In C++, a "char" is a distinct type, separate from "signed char" and 
"unsigned char".  So it is not surprising that you get a match for 'A' 
with a plain "char".

But I also think it's a little odd that when no "foo(char x)" is found, 
"foo(int x)" is tried before "signed char" or "unsigned char" versions.

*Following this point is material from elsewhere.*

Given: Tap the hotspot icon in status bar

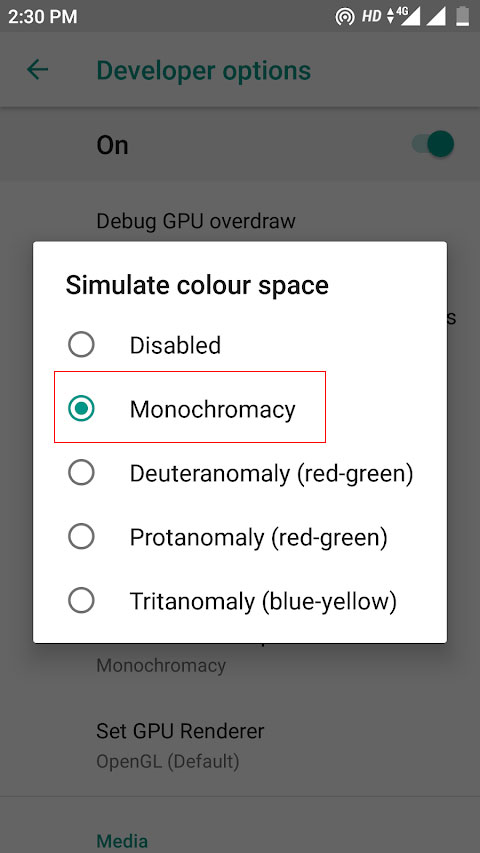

Maybe the OP could cross-post to comp.lang.c++ - some of the people 
there /are/ language lawyers.

Vladimir Vassilevsky wrote:
> IAR AVR ECPP
> Overloaded function:
>
> void foo(u8 x);
> void foo(s16 x);
>
> It appears that foo('A') calls s16 version of function, as if  'A'  is int.
> However foo((u8)'A') calls u8 version of function, as it is supposed to be.
>
> Is this my mistake or compiler bug ?
>
> VLV
>
>
>


Neither. "short a = 'A';" is perfectly good 'C'. 'A' is just a macro for 
an integer.

--
Les Cargill

Les Cargill wrote:
> Vladimir Vassilevsky wrote:
>> IAR AVR ECPP
>> Overloaded function:
>>
>> void foo(u8 x);
>> void foo(s16 x);
>>
>> It appears that foo('A') calls s16 version of function, as if  'A'  is
>> int.
>> However foo((u8)'A') calls u8 version of function, as it is supposed
>> to be.
>>
>> Is this my mistake or compiler bug ?
>>
>> VLV
>>
>>
>>
>
>
> Neither. "short a = 'A';" is perfectly good 'C'. 'A' is just a macro for
> an integer.
>
> --
> Les Cargill


Oops! Reading is *fun*damental - you said ECPP - in C++, 'A' is a char.
I imagine the IAR compiler prematurely promoted it to a short. I don't
trust *any* of the language features in *any* of the IAR compilers.

Might be worth a
#ifdef __cplusplus
#error YesC++
#endif

to see what mode the compiler thinks it's in there. Also print
out "sizeof('A')".


--
Les Cargill

Grant Edwards wrote:
> On 2012-10-25, Vladimir Vassilevsky <nospam@nowhere.com> wrote:
>>void foo(u8 x);
>>void foo(s16 x);
>>
>>It appears that foo('A') calls s16 version of function, as if  'A'  is int.
>>However foo((u8)'A') calls u8 version of function, as it is supposed to be.
> 
> In C 'A' is an int.  (I'm sure about that.)
> 
> But I _thought_ that in C++ 'A' was a char.  Looks like compiler bug
> to me.

A 'char' is most likely not an 'u8', which I assume to be a 'unsigned
char'. If 'char' is signed, converting to 'unsigned char' is a
conversion, which is a worse candidate than promoting to a 16-bit
'signed short' because that cannot lose data.


  Stefan